Re: Discussion: [FLINK-24150] Support to configure cpu resource request and limit in pod template

richard.su Tue, 05 Dec 2023 03:23:33 -0800

Hi, Gyula, from my opinion, this still will using flinkDeployment's resource 
filed to set jobManager.memory.process.size, and I have told an uncovered case 
that:


When user wants to define a flinkdeployment with jobmanager has 1G memory 
resources in container field but config jobmanager.memory.process.size as 850m, 
which this solution only improves user config and actually make sconfig more 
intuitive and easier but not make the container resource decoupling flink 
configuration.

So from my side, I think it need to add new configuration to support this 
proposal, and it need more discussion.
--- --- ---
Extend the mailing-list reply about configuring CPU resources in Flink pod templates, picking up after its final sentence. The listing after this point comes from a separate source.

Stored data>
--- --- ---
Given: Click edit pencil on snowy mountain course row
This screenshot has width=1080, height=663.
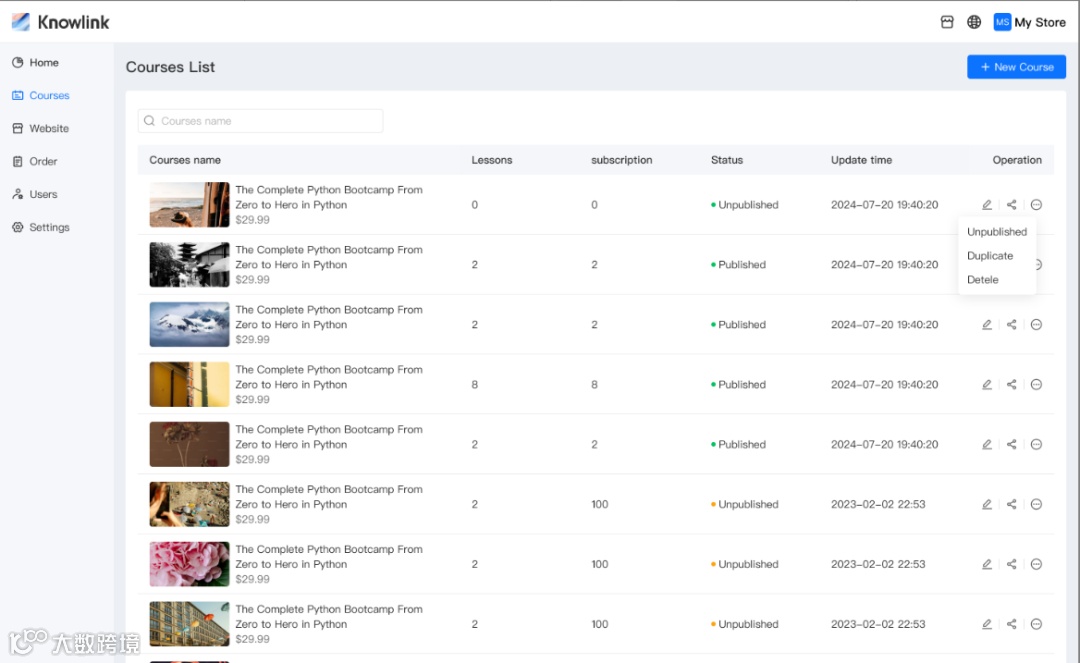Looking at the screenshot, I should [x=987, y=325].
--- --- ---
Task result>
Thanks
Chaoran Su


> 2023年12月5日 18:28，Gyula Fóra <gyula.f...@gmail.com> 写道：
> 
> This is the proposal according to FLINK-33548:
> 
> spec:
>  taskManager:
>    resources:
>      requests:
>        memory: "64Mi"
>        cpu: "250m"
>      limits:
>        memory: "128Mi"
>        cpu: "500m"
> 
> I honestly think this is much more intuitive and easier than using the
> podTemplate, which is very complex immediately.
> Please tell me what use-case/setup is not covered by this improved spec.
> 
> Unless there is a big limitation here I am still -1 for modifying the
> podTemplate logic and +1 for continuing with FLINK-33548
> 
> Gyula
> 
> 
> 
> On Tue, Dec 5, 2023 at 11:16 AM Surendra Singh Lilhore <
> surendralilh...@gmail.com> wrote:
> 
>> Hi Gyula,
>> 
>> FLINK-33548 proposes adding a new resource field to match with Kubernetes
>> pod resource configuration. Here's my suggestion: instead of adding a new
>> resource field, let's use a pod template for more advanced resource setup.
>> Adding a new resource field might confuse users. This change can also help
>> with issues when users use Flink Kubernetes commands directly, without the
>> operator.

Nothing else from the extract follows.